A significant market for oilseed and pulse crops

The EU represents a significant market for Canada’s canola, soybean and pulse crop growers. In 2020, Canada exported €1,03 billion ($1.5 billion) worth of oilseeds and €495 million ($723 million) worth of soybeans to the EU.

EU pulse crop imports are fairly significant as well. In 2019–20, for example, Canada exported 273,308MT of pulse crops to the EU. Broken down, roughly 50–55 per cent of these volumes were dry beans, with lentils accounting for about 35 per cent. Figures are tracking similar through April of 2020–21.

Anytime an MRL is revoked in an export market, it causes concern, especially when it’s a product that’s used widely in the industry. Pulse Canada has a process in place for dealing with MRL misalignments. It’s a three-step process that looks at the pesticide, the markets it impacts, and the criteria to review.

The first part of that process involves asking the licensing company, in this case UPL, if they have residue data. “In this case, they had some, but they didn’t have a full data set,” said Greg Bartley, director of crop protection and crop quality at Pulse Canada.

The next step then was to gather on-farm samples of crop where product was applied and test it for residue as well.

“The company has provided residue data that indicates that residues on the crop, when applied, are below the default level where the MRL is going to fall to,“ said Bartley. “We believe that it won’t be an issue for pulse growers in the future.”

At this point, the change has simply been proposed, but industry experts like BASF senior brand manager Daniel Packer believe the regulation will be entered into force later this year. At that time, MRLs will be lowered to 0.02 ppm, which is the LOQ for most crops. Packer said the company doesn’t plan on making any registration changes for the registered crop.

BASF worked closely with Pulse Canada and the Canola Council of Canada to test crop for residue. Like Bartley, Packer doesn’t expect any change to their recommendation to customers. Factors that impact residue levels include the rate of product used, pre-harvest intervals and application timing.

“We expect farmers to continue to use the product according to the label,” said Packer. “I think farmers are doing a good job today for the most part, and need to continue to do that.”

Clark Brenzil, Government of Saskatchewan provincial specialist weed control, said canola and soybean both have options other than a Group 1 graminicide. Some of the pulse crops and flax are going to be more vulnerable, though.

“Most of the in-crop applications have already been completed, so whatever will happen is essentially already cast in stone,” he said.

Brenzil recommends that growers talk to their grain buyers to find out how they are going to handle crops treated with the products they choose.
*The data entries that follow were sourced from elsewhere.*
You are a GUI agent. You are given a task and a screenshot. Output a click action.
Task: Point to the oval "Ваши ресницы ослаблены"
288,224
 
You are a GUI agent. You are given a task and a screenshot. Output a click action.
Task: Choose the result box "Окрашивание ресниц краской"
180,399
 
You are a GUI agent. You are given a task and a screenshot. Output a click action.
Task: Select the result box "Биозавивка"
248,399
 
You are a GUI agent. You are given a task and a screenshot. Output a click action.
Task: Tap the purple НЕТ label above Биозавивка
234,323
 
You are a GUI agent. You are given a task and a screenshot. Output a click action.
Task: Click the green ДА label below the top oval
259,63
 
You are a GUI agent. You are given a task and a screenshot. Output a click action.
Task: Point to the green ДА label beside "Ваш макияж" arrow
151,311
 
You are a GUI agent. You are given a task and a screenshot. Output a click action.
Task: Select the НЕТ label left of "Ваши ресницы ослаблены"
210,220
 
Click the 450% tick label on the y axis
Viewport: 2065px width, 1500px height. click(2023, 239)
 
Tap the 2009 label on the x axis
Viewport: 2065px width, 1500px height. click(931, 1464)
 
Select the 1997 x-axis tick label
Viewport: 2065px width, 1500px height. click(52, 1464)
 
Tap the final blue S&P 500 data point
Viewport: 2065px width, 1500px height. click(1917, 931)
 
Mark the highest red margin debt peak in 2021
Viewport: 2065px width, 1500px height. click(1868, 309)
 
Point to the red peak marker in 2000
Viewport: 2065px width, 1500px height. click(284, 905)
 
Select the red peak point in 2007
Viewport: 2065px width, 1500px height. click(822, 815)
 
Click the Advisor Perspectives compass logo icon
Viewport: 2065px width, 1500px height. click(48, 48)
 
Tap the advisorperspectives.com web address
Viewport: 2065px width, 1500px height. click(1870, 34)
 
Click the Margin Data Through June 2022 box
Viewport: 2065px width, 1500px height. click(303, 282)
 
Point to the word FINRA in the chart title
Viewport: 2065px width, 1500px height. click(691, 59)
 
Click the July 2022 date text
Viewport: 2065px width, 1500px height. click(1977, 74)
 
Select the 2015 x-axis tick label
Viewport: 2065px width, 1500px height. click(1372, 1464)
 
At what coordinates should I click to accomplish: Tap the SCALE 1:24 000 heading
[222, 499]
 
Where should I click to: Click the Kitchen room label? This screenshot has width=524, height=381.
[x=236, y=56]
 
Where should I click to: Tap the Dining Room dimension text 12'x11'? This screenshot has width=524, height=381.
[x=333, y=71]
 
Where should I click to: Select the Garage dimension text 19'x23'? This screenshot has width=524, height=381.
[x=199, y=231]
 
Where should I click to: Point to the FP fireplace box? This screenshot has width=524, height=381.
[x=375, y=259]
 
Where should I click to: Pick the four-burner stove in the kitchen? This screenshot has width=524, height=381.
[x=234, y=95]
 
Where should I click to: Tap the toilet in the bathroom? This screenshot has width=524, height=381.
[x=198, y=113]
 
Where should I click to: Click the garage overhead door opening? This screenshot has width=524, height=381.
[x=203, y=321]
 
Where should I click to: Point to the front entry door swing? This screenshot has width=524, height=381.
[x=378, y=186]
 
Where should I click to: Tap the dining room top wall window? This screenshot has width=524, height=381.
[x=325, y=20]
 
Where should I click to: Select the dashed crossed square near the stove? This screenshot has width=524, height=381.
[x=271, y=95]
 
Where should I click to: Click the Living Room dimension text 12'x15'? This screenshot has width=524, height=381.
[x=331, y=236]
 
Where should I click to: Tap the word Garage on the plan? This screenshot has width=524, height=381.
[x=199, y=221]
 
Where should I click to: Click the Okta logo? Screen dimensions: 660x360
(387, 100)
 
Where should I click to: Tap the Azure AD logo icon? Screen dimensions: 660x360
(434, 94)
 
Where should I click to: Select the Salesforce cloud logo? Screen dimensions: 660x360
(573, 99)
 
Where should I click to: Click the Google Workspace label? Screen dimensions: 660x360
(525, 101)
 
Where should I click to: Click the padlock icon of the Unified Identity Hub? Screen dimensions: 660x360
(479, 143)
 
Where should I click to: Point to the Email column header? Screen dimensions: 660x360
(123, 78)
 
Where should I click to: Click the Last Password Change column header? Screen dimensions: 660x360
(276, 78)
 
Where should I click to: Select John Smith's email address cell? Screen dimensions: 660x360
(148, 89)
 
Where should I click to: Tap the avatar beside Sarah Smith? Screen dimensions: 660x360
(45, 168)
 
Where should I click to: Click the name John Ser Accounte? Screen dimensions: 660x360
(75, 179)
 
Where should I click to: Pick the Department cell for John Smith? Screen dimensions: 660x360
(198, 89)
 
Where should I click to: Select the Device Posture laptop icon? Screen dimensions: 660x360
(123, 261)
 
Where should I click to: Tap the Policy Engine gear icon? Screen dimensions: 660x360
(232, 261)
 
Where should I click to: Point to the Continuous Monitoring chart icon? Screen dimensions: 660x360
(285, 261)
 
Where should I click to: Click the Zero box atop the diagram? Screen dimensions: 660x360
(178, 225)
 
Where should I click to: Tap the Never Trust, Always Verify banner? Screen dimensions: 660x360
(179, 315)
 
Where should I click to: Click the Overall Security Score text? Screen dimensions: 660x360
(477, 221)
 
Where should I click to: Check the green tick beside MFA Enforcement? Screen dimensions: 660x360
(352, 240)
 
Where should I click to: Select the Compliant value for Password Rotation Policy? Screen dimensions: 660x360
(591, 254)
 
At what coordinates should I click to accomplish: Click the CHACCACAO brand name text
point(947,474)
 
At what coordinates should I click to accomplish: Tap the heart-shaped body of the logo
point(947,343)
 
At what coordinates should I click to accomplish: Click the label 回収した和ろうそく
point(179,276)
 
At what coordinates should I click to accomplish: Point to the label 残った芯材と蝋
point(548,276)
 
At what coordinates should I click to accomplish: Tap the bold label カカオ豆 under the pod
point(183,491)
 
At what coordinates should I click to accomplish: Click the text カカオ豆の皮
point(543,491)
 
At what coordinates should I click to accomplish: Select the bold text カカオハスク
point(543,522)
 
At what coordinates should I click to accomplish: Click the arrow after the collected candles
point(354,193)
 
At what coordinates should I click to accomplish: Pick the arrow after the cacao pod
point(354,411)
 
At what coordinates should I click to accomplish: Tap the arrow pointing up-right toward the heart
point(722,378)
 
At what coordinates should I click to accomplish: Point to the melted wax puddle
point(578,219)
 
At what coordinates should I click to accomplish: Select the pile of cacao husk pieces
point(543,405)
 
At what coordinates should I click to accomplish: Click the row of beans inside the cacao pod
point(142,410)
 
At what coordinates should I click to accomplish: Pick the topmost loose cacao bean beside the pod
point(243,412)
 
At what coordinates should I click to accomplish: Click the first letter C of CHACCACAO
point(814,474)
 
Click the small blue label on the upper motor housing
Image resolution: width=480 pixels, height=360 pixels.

Ninety percent of canola and the majority of pulse crops are shipped for export markets. Getting applications right means avoiding market disruptions. Industry puts a lot of work into avoiding this through the Keep it Clean program. Following the guidelines helps ensure that growers’ crops are market ready and helps protect Canada’s reputation as a trusted supplier of canola, cereals and pulses.

The program reiterates the importance of staying on label, using the right product at the right rate in the right place at the right time.

Keep it Clean also extends product advisories if the residue profile no longer meets specs in an exporting country or if the exporting country just doesn’t have an MRL yet. This is done through marketing material, a series of webinars and by industry experts.

“We work very closely throughout the value chain,” said Ian Epp, Canola Council of Canada agronomist. “So our messaging is very aligned with everything you’re going see from chemical companies, grain companies, exporters.”

“We want to be very proactive,” Epp added. “We don’t want disruption. That’s really terrible for the entire value chain from growers, processors, exporters everybody.”